About this task: Where the line containing "Viewport: 1092px width, 759px height." appears in the entries below, begin there and output every line through the last, exactly, minus the pictures.

Records drawn from a dataset
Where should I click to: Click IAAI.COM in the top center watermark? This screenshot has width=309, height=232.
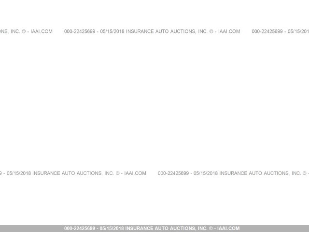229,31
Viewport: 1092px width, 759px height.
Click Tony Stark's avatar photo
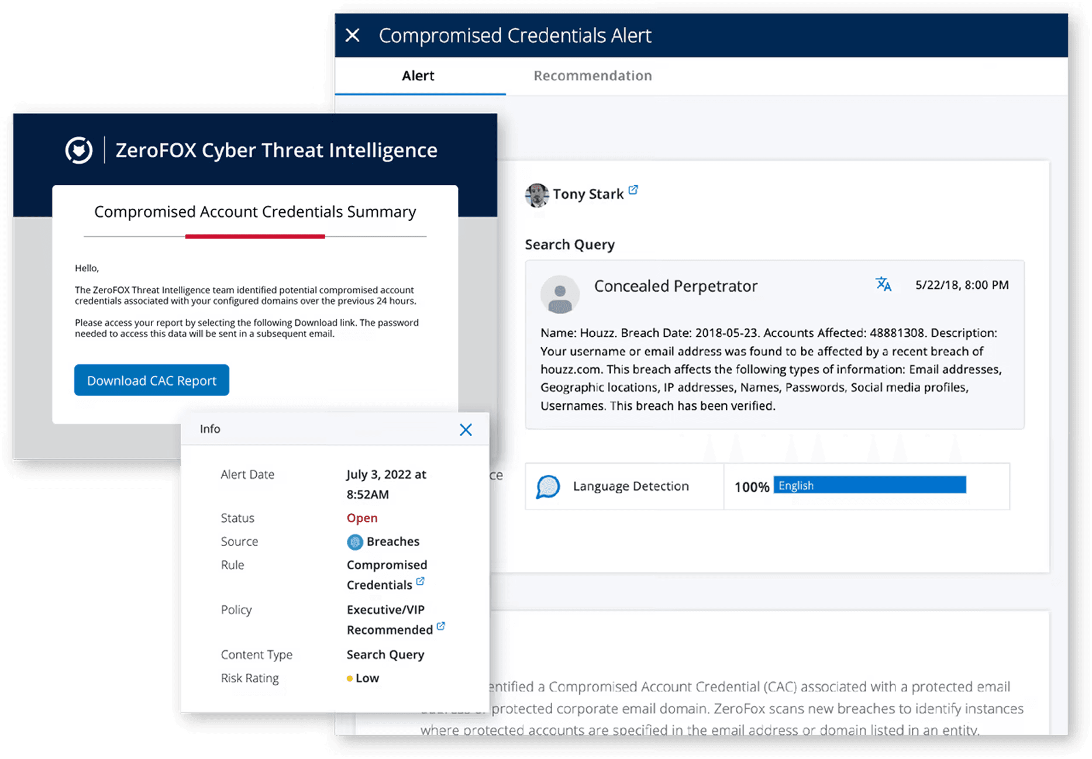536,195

Exercise response:
Viewport: 1092px width, 759px height.
Click Tony Stark's avatar photo
536,195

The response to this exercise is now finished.